Some of these clients actualy make runtime changes to the brightness of the bitmaps in order to highlight card(s) so you may want to detect cards when they are heighlighted as well (for instance, to 'see' the winning hand) .. which is why I went with my final solution:

1) Define a boolean pixel test, whiteish(pixel), which returns if the pixel is or is not approximately gray/white.

2) Choose 32 random locations from the upper left corner of the cards

3) For each card, produce a 32-bit identifier using those 32 randomized locations passing the pixels through the boolean whiteish()

4) If the identifiers are not all unqiue, go back to step 2 and try again

From there its just a matter of hard-coding the client locations of each card location as they would be rendered. Hold'em would have 25 card locations for 10 handed tables (50 locations if you want to identify cards that have been 'pushed up')
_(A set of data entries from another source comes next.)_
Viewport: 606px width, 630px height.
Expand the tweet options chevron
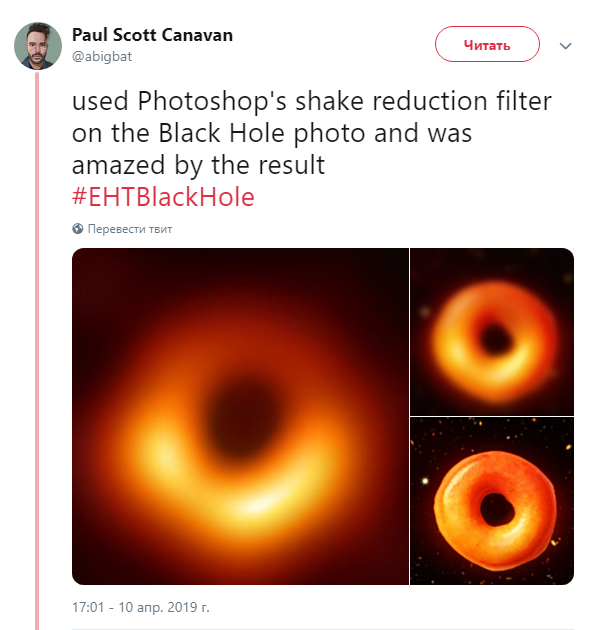565,46
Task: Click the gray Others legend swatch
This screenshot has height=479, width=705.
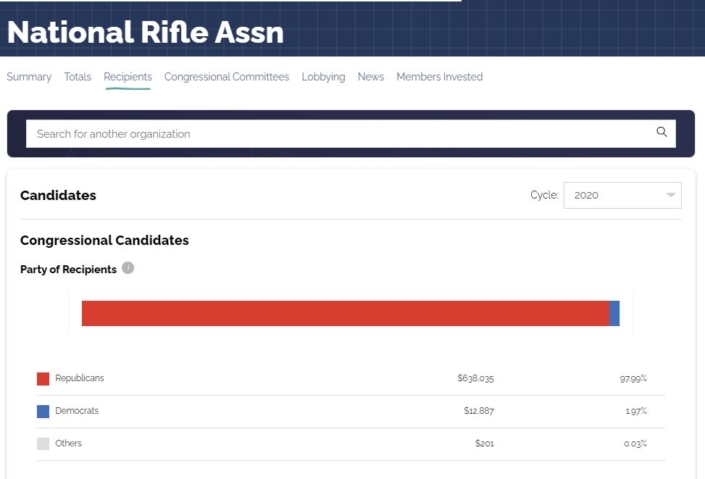Action: click(43, 443)
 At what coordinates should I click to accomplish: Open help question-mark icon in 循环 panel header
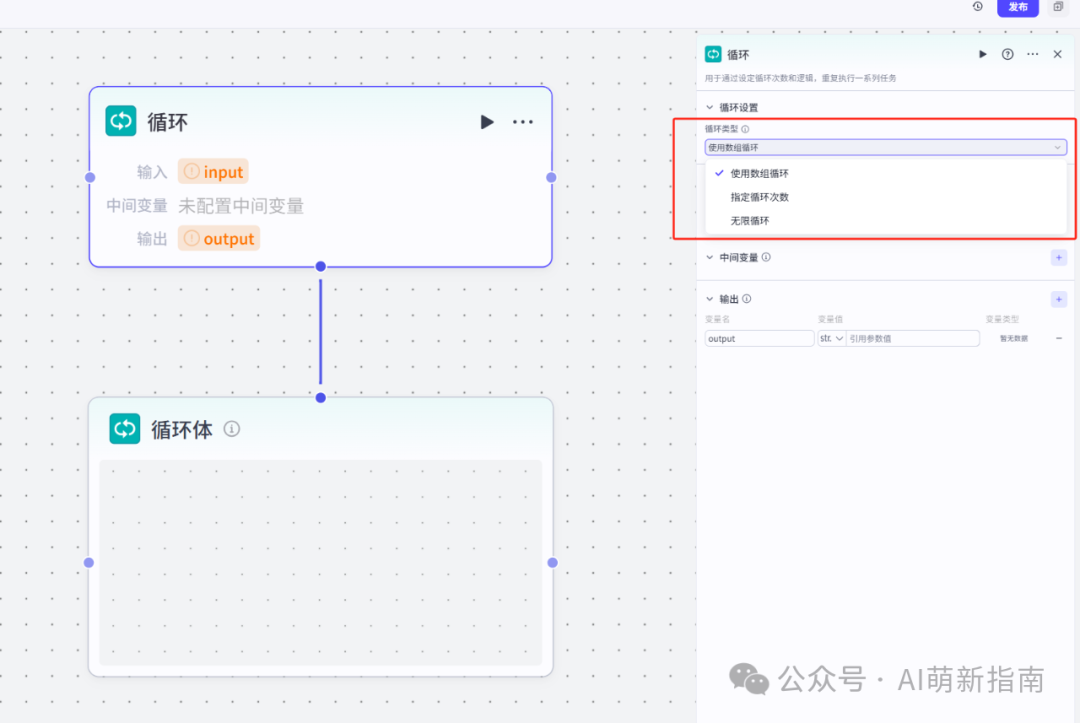coord(1008,54)
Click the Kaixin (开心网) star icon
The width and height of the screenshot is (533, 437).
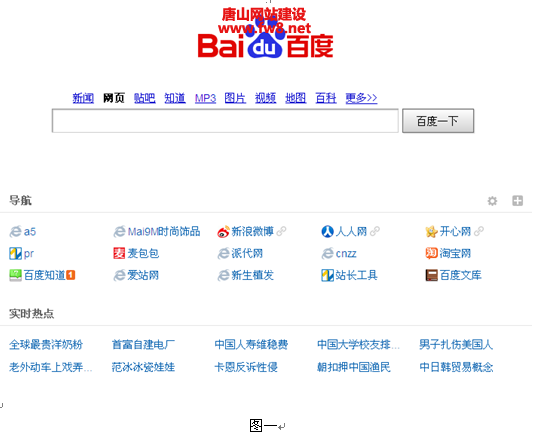pyautogui.click(x=431, y=232)
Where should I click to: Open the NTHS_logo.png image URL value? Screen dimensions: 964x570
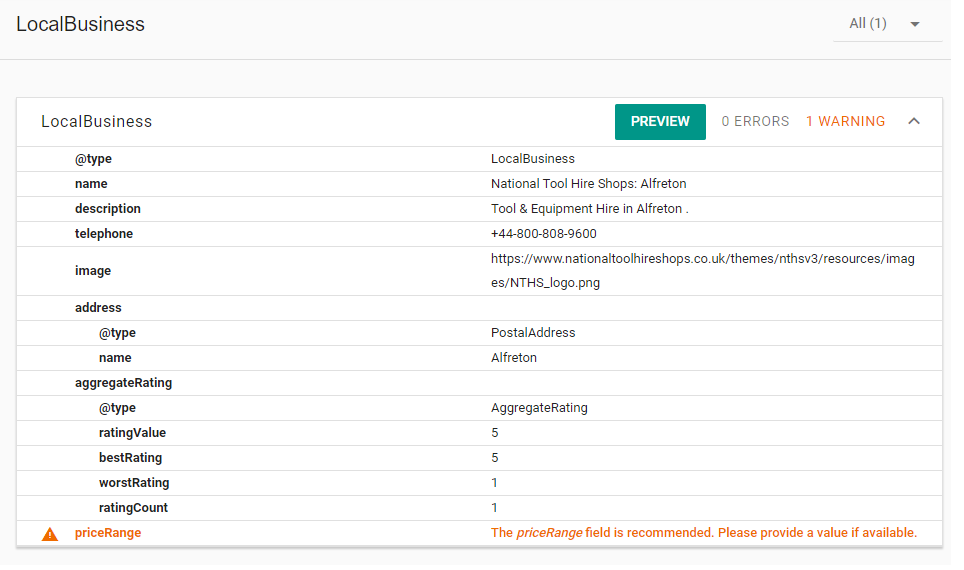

I do it this way because I like the fact that the card ID's are 32-bit, so they can be passed around and compared efficiently. The problem can be reduced to 6-bit identifiers in the ideal case, but the removal of redundancy is a drawback causing false positives when the client isnt topmost. Redundancy is a good thing in pattern matching.

In my experience, it only takes a few passes through 2-4 before finding a good set of locations (infact, I believe in the case of partypoker it only takes a single pass with my default random seed)

Also, the algorithm doesnt care if the user is using 2 color or 4 color decks.